TASK GOAL =
Please put the lines of the records into a JSON list of strings, one string per line, leaving out blank lines. Include only the lines from the one containing "Describe the element at coordinates (55, 19)" through the one containing "center [1202, 7].", both included.

Stored data
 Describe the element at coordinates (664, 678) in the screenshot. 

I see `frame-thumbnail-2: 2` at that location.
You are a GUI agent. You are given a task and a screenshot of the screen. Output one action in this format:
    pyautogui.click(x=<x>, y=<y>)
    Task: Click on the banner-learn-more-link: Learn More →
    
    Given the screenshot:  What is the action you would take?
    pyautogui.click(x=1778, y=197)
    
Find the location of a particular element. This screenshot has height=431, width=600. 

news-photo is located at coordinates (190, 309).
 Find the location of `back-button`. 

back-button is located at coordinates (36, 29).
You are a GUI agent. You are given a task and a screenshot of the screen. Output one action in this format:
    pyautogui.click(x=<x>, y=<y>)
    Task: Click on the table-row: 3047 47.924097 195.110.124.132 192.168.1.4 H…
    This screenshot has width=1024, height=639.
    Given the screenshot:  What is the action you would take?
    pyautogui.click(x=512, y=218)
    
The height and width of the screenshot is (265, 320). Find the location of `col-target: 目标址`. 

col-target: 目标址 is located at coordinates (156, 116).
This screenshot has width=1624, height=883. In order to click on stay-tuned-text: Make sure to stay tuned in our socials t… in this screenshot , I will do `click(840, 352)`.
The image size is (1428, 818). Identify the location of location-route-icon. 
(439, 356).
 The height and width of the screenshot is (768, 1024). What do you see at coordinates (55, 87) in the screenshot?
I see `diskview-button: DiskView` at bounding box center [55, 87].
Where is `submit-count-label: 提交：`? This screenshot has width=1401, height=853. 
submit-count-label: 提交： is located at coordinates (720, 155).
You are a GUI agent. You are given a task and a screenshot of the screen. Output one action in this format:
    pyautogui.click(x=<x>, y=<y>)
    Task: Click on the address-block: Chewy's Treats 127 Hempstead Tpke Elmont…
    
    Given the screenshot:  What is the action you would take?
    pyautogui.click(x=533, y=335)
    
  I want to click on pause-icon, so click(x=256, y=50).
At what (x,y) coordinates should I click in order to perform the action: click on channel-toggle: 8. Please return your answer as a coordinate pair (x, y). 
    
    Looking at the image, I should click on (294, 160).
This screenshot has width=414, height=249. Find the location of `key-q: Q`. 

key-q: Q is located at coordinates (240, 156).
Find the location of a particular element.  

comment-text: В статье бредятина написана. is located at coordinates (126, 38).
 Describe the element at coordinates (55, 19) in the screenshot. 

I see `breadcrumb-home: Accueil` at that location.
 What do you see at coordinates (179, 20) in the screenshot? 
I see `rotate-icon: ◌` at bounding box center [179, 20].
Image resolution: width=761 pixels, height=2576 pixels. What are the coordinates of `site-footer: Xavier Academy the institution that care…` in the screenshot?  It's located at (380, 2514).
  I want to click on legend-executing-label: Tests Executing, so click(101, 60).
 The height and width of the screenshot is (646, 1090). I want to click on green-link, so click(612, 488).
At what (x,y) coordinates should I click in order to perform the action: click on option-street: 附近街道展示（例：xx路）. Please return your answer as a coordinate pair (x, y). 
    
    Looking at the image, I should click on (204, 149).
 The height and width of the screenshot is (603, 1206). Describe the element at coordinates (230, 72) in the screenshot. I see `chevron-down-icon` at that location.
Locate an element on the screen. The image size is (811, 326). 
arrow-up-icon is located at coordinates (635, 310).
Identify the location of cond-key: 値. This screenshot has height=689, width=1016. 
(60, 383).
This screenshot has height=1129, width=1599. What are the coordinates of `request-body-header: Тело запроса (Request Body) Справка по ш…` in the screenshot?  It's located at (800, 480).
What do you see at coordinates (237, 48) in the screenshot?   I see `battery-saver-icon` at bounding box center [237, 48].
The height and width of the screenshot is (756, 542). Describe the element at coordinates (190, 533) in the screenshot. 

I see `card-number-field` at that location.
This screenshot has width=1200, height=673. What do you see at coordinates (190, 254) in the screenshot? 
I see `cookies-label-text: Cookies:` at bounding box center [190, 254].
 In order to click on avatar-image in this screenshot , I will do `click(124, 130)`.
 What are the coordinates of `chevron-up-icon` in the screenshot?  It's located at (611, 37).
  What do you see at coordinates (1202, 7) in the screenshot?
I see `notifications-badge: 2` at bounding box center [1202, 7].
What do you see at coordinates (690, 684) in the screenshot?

EXERCISE OUTPUT =
[
  " Describe the element at coordinates (55, 19) in the screenshot. ",
  "I see `breadcrumb-home: Accueil` at that location.",
  " What do you see at coordinates (179, 20) in the screenshot? ",
  "I see `rotate-icon: ◌` at bounding box center [179, 20].",
  "Image resolution: width=761 pixels, height=2576 pixels. What are the coordinates of `site-footer: Xavier Academy the institution that care…` in the screenshot?  It's located at (380, 2514).",
  "  I want to click on legend-executing-label: Tests Executing, so click(101, 60).",
  " The height and width of the screenshot is (646, 1090). I want to click on green-link, so click(612, 488).",
  "At what (x,y) coordinates should I click in order to perform the action: click on option-street: 附近街道展示（例：xx路）. Please return your answer as a coordinate pair (x, y). ",
  "    Looking at the image, I should click on (204, 149).",
  " The height and width of the screenshot is (603, 1206). Describe the element at coordinates (230, 72) in the screenshot. I see `chevron-down-icon` at that location.",
  "Locate an element on the screen. The image size is (811, 326). ",
  "arrow-up-icon is located at coordinates (635, 310).",
  "Identify the location of cond-key: 値. This screenshot has height=689, width=1016. ",
  "(60, 383).",
  "This screenshot has height=1129, width=1599. What are the coordinates of `request-body-header: Тело запроса (Request Body) Справка по ш…` in the screenshot?  It's located at (800, 480).",
  "What do you see at coordinates (237, 48) in the screenshot?   I see `battery-saver-icon` at bounding box center [237, 48].",
  "The height and width of the screenshot is (756, 542). Describe the element at coordinates (190, 533) in the screenshot. ",
  "I see `card-number-field` at that location.",
  "This screenshot has width=1200, height=673. What do you see at coordinates (190, 254) in the screenshot? ",
  "I see `cookies-label-text: Cookies:` at bounding box center [190, 254].",
  " In order to click on avatar-image in this screenshot , I will do `click(124, 130)`.",
  " What are the coordinates of `chevron-up-icon` in the screenshot?  It's located at (611, 37).",
  "  What do you see at coordinates (1202, 7) in the screenshot?",
  "I see `notifications-badge: 2` at bounding box center [1202, 7]."
]